Expected Config File Locations

Philip Newton philip.newton at gmail.com
Tue Aug 30 14:17:57 BST 2011

On Tue, Aug 30, 2011 at 14:55, Smylers <Smylers at stripey.com> wrote:
> In particular, on Windows:
> * system_cfg_dir returns the value of %windir%. Is %windir%\bang* a
>  sensible place for the config of a command called bang?
> * user_cfg_dir returns the user's home directory. Is that a sensible
>  place for a configuration file?
>  I see that psql uses %APPDATA%\postgesql\psqlrc.conf for per-user
>  config -- is that better?

I think that on Windows, the application data directory hierarchy is
the right place for programs to store their own configuration data
(the exact name of the directory depends on the version of the OS:
it's better to ask the system for the physical path corresponding to
the logical name "foo" than to hard-code the thing).

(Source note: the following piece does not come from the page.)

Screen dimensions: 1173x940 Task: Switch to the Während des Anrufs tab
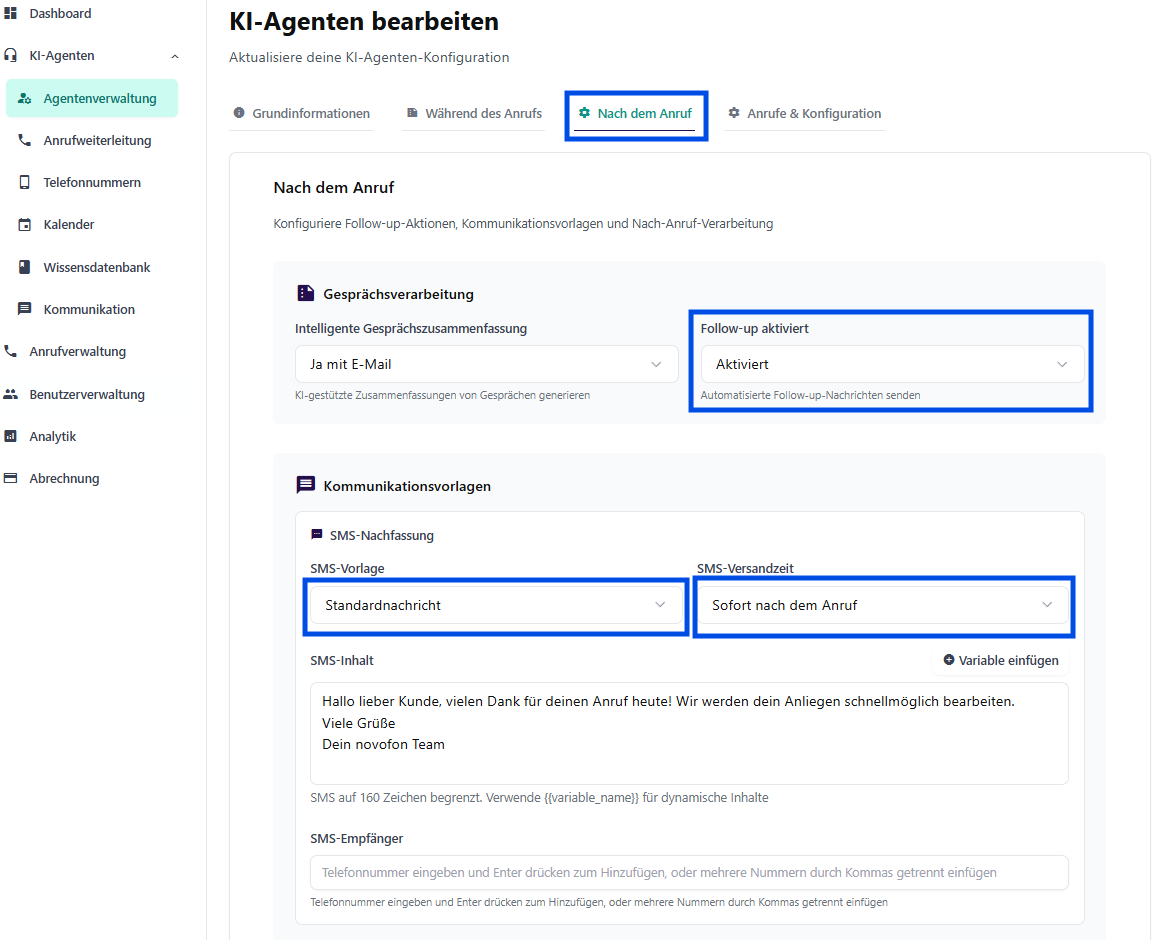(474, 114)
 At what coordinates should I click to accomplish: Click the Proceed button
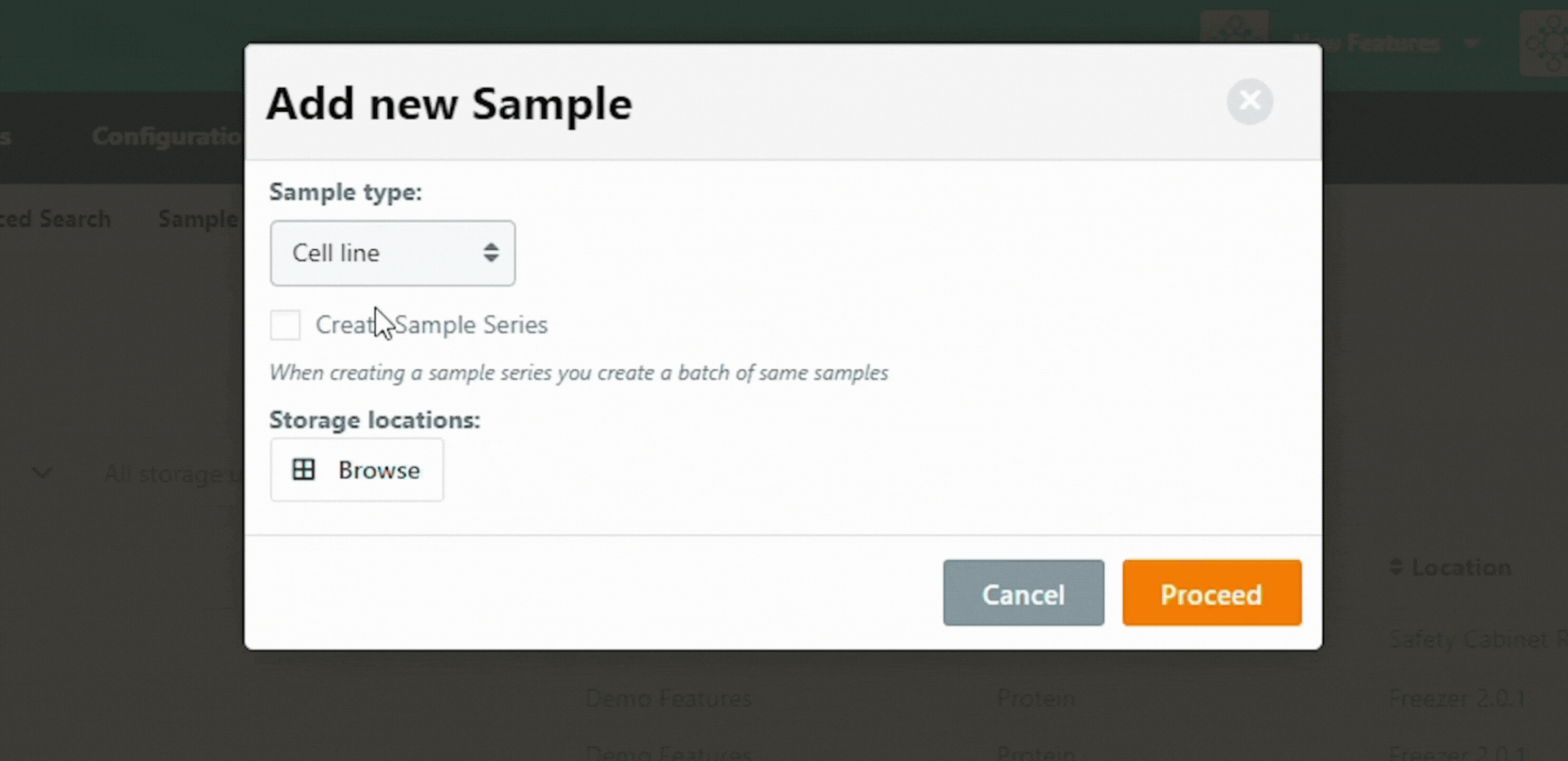click(1212, 593)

You even get to choose whether those settings are machine-specific
(things like caches) or not (settings a user might expect to find even
if he logs in with his account somewhere else, if his account is
shared across/available through multiple machines): you have
AppData/Local or AppData/Roaming. (Again, exact names vary.)

On the other hand, that's not a place most people dig around in,
themselves. So if it's a configuration file you expect the user to
edit, then the home directory or a sub directory might be better
(depending partly on whether you expect to have only one config file
or [potentially] several).

There may be a difference between $HOME (aka %HOME%),
%HOMEDRIVE%%HOMEPATH%, and the home directory you get through a system
call, though....

> * Most Windows systems seem to be single-user; do I even need both
>  system-wide and per-user locations on Windows, and if not which one
>  would you expect to find?

Many programs ask, when they get installed, whether to install it for
"just the current user ($name)" or for "all users".